Records for finding displayed items
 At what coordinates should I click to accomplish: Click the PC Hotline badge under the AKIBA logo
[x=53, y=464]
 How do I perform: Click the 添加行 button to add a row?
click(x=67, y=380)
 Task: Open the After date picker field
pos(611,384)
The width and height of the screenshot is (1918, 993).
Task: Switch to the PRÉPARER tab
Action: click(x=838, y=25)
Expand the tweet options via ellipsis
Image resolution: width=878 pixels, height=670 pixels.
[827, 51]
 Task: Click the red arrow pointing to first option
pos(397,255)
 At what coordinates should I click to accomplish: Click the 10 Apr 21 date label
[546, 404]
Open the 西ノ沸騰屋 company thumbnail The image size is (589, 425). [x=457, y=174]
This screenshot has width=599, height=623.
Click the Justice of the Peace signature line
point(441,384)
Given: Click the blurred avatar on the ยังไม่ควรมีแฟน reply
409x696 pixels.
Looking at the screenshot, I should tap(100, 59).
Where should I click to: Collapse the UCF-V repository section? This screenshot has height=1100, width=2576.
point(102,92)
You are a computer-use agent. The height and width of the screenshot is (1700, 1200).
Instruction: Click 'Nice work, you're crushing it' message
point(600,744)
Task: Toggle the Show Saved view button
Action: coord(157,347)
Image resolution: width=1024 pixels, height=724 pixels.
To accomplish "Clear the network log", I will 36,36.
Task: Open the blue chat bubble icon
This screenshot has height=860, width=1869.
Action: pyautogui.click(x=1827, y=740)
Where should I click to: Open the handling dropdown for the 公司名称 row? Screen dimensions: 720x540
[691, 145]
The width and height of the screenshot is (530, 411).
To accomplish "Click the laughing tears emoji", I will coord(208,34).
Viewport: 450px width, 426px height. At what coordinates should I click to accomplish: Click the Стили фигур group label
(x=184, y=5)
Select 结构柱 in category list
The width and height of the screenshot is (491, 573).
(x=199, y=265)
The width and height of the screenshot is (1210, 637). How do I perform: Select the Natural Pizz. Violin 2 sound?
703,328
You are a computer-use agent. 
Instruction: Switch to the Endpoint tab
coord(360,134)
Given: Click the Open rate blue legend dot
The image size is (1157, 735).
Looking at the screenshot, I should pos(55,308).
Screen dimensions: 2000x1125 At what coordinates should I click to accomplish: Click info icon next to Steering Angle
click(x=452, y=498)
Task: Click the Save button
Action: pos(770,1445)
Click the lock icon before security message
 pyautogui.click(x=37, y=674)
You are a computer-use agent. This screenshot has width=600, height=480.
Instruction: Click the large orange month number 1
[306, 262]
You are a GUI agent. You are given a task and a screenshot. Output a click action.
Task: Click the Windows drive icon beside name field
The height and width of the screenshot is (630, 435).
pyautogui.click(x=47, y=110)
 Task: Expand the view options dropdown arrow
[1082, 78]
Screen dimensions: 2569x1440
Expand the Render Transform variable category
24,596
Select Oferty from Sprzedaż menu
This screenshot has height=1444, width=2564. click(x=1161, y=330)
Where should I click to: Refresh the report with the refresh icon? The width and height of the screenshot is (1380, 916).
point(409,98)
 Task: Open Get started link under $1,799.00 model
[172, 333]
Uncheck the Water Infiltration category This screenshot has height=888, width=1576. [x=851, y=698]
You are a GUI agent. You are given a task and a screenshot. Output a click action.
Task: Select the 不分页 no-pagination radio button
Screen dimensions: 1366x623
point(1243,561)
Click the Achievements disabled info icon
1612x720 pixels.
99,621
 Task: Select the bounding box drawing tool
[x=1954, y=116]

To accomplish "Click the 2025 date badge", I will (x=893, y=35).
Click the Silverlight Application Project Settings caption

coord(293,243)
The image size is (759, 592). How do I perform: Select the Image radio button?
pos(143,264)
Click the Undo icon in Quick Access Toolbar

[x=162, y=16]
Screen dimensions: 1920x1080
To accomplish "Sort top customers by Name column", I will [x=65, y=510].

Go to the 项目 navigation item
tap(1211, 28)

§ PROBLEM DETAILS
In the records, from the line with "Task: Expand the view options dropdown arrow" through the end of the records, swap "Achievements" for "Rewards". Write out only those lines, leaving everything else in them unchanged.

§ RESULT OF THIS EXERCISE
 Task: Expand the view options dropdown arrow
[1082, 78]
Screen dimensions: 2569x1440
Expand the Render Transform variable category
24,596
Select Oferty from Sprzedaż menu
This screenshot has height=1444, width=2564. click(x=1161, y=330)
Where should I click to: Refresh the report with the refresh icon? The width and height of the screenshot is (1380, 916).
point(409,98)
 Task: Open Get started link under $1,799.00 model
[172, 333]
Uncheck the Water Infiltration category This screenshot has height=888, width=1576. [x=851, y=698]
You are a GUI agent. You are given a task and a screenshot. Output a click action.
Task: Select the 不分页 no-pagination radio button
Screen dimensions: 1366x623
point(1243,561)
Click the Rewards disabled info icon
1612x720 pixels.
99,621
 Task: Select the bounding box drawing tool
[x=1954, y=116]

To accomplish "Click the 2025 date badge", I will (x=893, y=35).
Click the Silverlight Application Project Settings caption

coord(293,243)
The image size is (759, 592). How do I perform: Select the Image radio button?
pos(143,264)
Click the Undo icon in Quick Access Toolbar

[x=162, y=16]
Screen dimensions: 1920x1080
To accomplish "Sort top customers by Name column", I will [x=65, y=510].

Go to the 项目 navigation item
tap(1211, 28)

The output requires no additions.